▶ Aim of the exercise
Could you give all of the material below as a Markdown table, numbering each line in a Row column and putting its text in a Line column, with blank lines left out?
+---+
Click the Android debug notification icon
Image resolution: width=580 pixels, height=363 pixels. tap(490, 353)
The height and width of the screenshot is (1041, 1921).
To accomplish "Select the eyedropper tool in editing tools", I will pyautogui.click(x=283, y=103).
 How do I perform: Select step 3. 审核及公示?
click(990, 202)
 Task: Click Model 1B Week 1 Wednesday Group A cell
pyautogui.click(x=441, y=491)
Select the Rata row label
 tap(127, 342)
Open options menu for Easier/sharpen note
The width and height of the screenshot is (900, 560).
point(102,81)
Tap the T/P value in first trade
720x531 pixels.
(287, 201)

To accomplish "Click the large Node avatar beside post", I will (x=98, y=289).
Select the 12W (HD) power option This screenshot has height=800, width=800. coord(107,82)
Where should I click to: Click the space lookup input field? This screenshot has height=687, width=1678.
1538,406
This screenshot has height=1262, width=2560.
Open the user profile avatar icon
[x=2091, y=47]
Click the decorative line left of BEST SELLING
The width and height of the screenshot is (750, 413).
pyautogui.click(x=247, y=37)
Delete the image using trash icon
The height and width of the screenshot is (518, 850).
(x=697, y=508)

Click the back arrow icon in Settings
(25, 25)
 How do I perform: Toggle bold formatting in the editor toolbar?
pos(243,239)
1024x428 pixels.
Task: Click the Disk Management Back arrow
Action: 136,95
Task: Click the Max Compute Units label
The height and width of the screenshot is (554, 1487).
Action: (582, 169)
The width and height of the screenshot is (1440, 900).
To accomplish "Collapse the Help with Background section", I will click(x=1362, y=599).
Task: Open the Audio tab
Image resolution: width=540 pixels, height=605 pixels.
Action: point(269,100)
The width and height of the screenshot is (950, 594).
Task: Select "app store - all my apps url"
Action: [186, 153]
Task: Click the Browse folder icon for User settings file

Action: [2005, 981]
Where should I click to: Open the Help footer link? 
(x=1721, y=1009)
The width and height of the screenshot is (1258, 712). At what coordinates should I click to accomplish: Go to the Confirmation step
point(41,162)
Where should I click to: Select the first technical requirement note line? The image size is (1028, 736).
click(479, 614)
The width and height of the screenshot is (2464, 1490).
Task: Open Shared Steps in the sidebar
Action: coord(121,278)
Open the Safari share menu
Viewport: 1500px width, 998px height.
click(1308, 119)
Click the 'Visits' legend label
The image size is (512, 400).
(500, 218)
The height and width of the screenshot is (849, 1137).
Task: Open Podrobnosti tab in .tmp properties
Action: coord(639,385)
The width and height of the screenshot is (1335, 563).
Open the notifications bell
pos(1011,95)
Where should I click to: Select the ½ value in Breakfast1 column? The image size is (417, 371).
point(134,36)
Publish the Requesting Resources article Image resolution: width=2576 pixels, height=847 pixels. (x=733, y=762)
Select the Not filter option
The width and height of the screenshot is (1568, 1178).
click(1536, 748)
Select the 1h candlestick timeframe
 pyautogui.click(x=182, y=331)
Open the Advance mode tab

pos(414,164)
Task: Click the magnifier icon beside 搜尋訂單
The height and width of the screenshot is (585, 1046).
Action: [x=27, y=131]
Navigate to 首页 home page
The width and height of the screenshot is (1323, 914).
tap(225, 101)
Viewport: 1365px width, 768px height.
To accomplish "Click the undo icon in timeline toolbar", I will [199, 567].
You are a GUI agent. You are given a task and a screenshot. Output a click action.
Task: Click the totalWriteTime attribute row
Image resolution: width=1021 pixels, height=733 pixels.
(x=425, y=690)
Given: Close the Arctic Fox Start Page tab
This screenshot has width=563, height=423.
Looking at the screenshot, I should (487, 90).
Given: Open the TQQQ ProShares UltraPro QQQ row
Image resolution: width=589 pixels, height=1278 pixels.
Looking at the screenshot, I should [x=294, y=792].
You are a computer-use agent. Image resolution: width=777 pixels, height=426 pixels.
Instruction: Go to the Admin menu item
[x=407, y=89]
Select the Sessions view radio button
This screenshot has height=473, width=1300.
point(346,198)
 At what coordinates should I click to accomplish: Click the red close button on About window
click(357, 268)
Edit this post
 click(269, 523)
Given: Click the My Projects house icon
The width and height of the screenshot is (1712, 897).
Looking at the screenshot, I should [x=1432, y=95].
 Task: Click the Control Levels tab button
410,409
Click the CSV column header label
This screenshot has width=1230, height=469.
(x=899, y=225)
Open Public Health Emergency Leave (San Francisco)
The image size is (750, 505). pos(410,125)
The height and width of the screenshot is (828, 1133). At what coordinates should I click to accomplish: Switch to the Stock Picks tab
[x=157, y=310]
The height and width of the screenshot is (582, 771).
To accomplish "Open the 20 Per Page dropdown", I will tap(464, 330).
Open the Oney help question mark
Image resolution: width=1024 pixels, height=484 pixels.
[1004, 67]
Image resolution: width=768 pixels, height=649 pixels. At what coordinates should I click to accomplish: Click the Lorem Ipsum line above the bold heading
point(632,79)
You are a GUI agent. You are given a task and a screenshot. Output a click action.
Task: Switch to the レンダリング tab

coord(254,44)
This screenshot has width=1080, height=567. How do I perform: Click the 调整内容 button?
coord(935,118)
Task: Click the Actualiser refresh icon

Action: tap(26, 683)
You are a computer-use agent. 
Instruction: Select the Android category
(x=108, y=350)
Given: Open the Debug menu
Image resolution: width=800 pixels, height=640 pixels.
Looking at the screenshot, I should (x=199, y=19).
+---+
▶ Worked answer
| Row | Line |
|---|---|
| 1 | Click the Android debug notification icon |
| 2 | Image resolution: width=580 pixels, height=363 pixels. tap(490, 353) |
| 3 | The height and width of the screenshot is (1041, 1921). |
| 4 | To accomplish "Select the eyedropper tool in editing tools", I will pyautogui.click(x=283, y=103). |
| 5 |  How do I perform: Select step 3. 审核及公示? |
| 6 | click(990, 202) |
| 7 |  Task: Click Model 1B Week 1 Wednesday Group A cell |
| 8 | pyautogui.click(x=441, y=491) |
| 9 | Select the Rata row label |
| 10 |  tap(127, 342) |
| 11 | Open options menu for Easier/sharpen note |
| 12 | The width and height of the screenshot is (900, 560). |
| 13 | point(102,81) |
| 14 | Tap the T/P value in first trade |
| 15 | 720x531 pixels. |
| 16 | (287, 201) |
| 17 | To accomplish "Click the large Node avatar beside post", I will (x=98, y=289). |
| 18 | Select the 12W (HD) power option This screenshot has height=800, width=800. coord(107,82) |
| 19 | Where should I click to: Click the space lookup input field? This screenshot has height=687, width=1678. |
| 20 | 1538,406 |
| 21 | This screenshot has height=1262, width=2560. |
| 22 | Open the user profile avatar icon |
| 23 | [x=2091, y=47] |
| 24 | Click the decorative line left of BEST SELLING |
| 25 | The width and height of the screenshot is (750, 413). |
| 26 | pyautogui.click(x=247, y=37) |
| 27 | Delete the image using trash icon |
| 28 | The height and width of the screenshot is (518, 850). |
| 29 | (x=697, y=508) |
| 30 | Click the back arrow icon in Settings |
| 31 | (25, 25) |
| 32 |  How do I perform: Toggle bold formatting in the editor toolbar? |
| 33 | pos(243,239) |
| 34 | 1024x428 pixels. |
| 35 | Task: Click the Disk Management Back arrow |
| 36 | Action: 136,95 |
| 37 | Task: Click the Max Compute Units label |
| 38 | The height and width of the screenshot is (554, 1487). |
| 39 | Action: (582, 169) |
| 40 | The width and height of the screenshot is (1440, 900). |
| 41 | To accomplish "Collapse the Help with Background section", I will click(x=1362, y=599). |
| 42 | Task: Open the Audio tab |
| 43 | Image resolution: width=540 pixels, height=605 pixels. |
| 44 | Action: point(269,100) |
| 45 | The width and height of the screenshot is (950, 594). |
| 46 | Task: Select "app store - all my apps url" |
| 47 | Action: [186, 153] |
| 48 | Task: Click the Browse folder icon for User settings file |
| 49 | Action: [2005, 981] |
| 50 | Where should I click to: Open the Help footer link?  |
| 51 | (x=1721, y=1009) |
| 52 | The width and height of the screenshot is (1258, 712). At what coordinates should I click to accomplish: Go to the Confirmation step |
| 53 | point(41,162) |
| 54 | Where should I click to: Select the first technical requirement note line? The image size is (1028, 736). |
| 55 | click(479, 614) |
| 56 | The width and height of the screenshot is (2464, 1490). |
| 57 | Task: Open Shared Steps in the sidebar |
| 58 | Action: coord(121,278) |
| 59 | Open the Safari share menu |
| 60 | Viewport: 1500px width, 998px height. |
| 61 | click(1308, 119) |
| 62 | Click the 'Visits' legend label |
| 63 | The image size is (512, 400). |
| 64 | (500, 218) |
| 65 | The height and width of the screenshot is (849, 1137). |
| 66 | Task: Open Podrobnosti tab in .tmp properties |
| 67 | Action: coord(639,385) |
| 68 | The width and height of the screenshot is (1335, 563). |
| 69 | Open the notifications bell |
| 70 | pos(1011,95) |
| 71 | Where should I click to: Select the ½ value in Breakfast1 column? The image size is (417, 371). |
| 72 | point(134,36) |
| 73 | Publish the Requesting Resources article Image resolution: width=2576 pixels, height=847 pixels. (x=733, y=762) |
| 74 | Select the Not filter option |
| 75 | The width and height of the screenshot is (1568, 1178). |
| 76 | click(1536, 748) |
| 77 | Select the 1h candlestick timeframe |
| 78 |  pyautogui.click(x=182, y=331) |
| 79 | Open the Advance mode tab |
| 80 | pos(414,164) |
| 81 | Task: Click the magnifier icon beside 搜尋訂單 |
| 82 | The height and width of the screenshot is (585, 1046). |
| 83 | Action: [x=27, y=131] |
| 84 | Navigate to 首页 home page |
| 85 | The width and height of the screenshot is (1323, 914). |
| 86 | tap(225, 101) |
| 87 | Viewport: 1365px width, 768px height. |
| 88 | To accomplish "Click the undo icon in timeline toolbar", I will [199, 567]. |
| 89 | You are a GUI agent. You are given a task and a screenshot. Output a click action. |
| 90 | Task: Click the totalWriteTime attribute row |
| 91 | Image resolution: width=1021 pixels, height=733 pixels. |
| 92 | (x=425, y=690) |
| 93 | Given: Close the Arctic Fox Start Page tab |
| 94 | This screenshot has width=563, height=423. |
| 95 | Looking at the screenshot, I should (487, 90). |
| 96 | Given: Open the TQQQ ProShares UltraPro QQQ row |
| 97 | Image resolution: width=589 pixels, height=1278 pixels. |
| 98 | Looking at the screenshot, I should [x=294, y=792]. |
| 99 | You are a computer-use agent. Image resolution: width=777 pixels, height=426 pixels. |
| 100 | Instruction: Go to the Admin menu item |
| 101 | [x=407, y=89] |
| 102 | Select the Sessions view radio button |
| 103 | This screenshot has height=473, width=1300. |
| 104 | point(346,198) |
| 105 |  At what coordinates should I click to accomplish: Click the red close button on About window |
| 106 | click(357, 268) |
| 107 | Edit this post |
| 108 |  click(269, 523) |
| 109 | Given: Click the My Projects house icon |
| 110 | The width and height of the screenshot is (1712, 897). |
| 111 | Looking at the screenshot, I should [x=1432, y=95]. |
| 112 |  Task: Click the Control Levels tab button |
| 113 | 410,409 |
| 114 | Click the CSV column header label |
| 115 | This screenshot has width=1230, height=469. |
| 116 | (x=899, y=225) |
| 117 | Open Public Health Emergency Leave (San Francisco) |
| 118 | The image size is (750, 505). pos(410,125) |
| 119 | The height and width of the screenshot is (828, 1133). At what coordinates should I click to accomplish: Switch to the Stock Picks tab |
| 120 | [x=157, y=310] |
| 121 | The height and width of the screenshot is (582, 771). |
| 122 | To accomplish "Open the 20 Per Page dropdown", I will tap(464, 330). |
| 123 | Open the Oney help question mark |
| 124 | Image resolution: width=1024 pixels, height=484 pixels. |
| 125 | [1004, 67] |
| 126 | Image resolution: width=768 pixels, height=649 pixels. At what coordinates should I click to accomplish: Click the Lorem Ipsum line above the bold heading |
| 127 | point(632,79) |
| 128 | You are a GUI agent. You are given a task and a screenshot. Output a click action. |
| 129 | Task: Switch to the レンダリング tab |
| 130 | coord(254,44) |
| 131 | This screenshot has width=1080, height=567. How do I perform: Click the 调整内容 button? |
| 132 | coord(935,118) |
| 133 | Task: Click the Actualiser refresh icon |
| 134 | Action: tap(26, 683) |
| 135 | You are a computer-use agent.  |
| 136 | Instruction: Select the Android category |
| 137 | (x=108, y=350) |
| 138 | Given: Open the Debug menu |
| 139 | Image resolution: width=800 pixels, height=640 pixels. |
| 140 | Looking at the screenshot, I should (x=199, y=19). |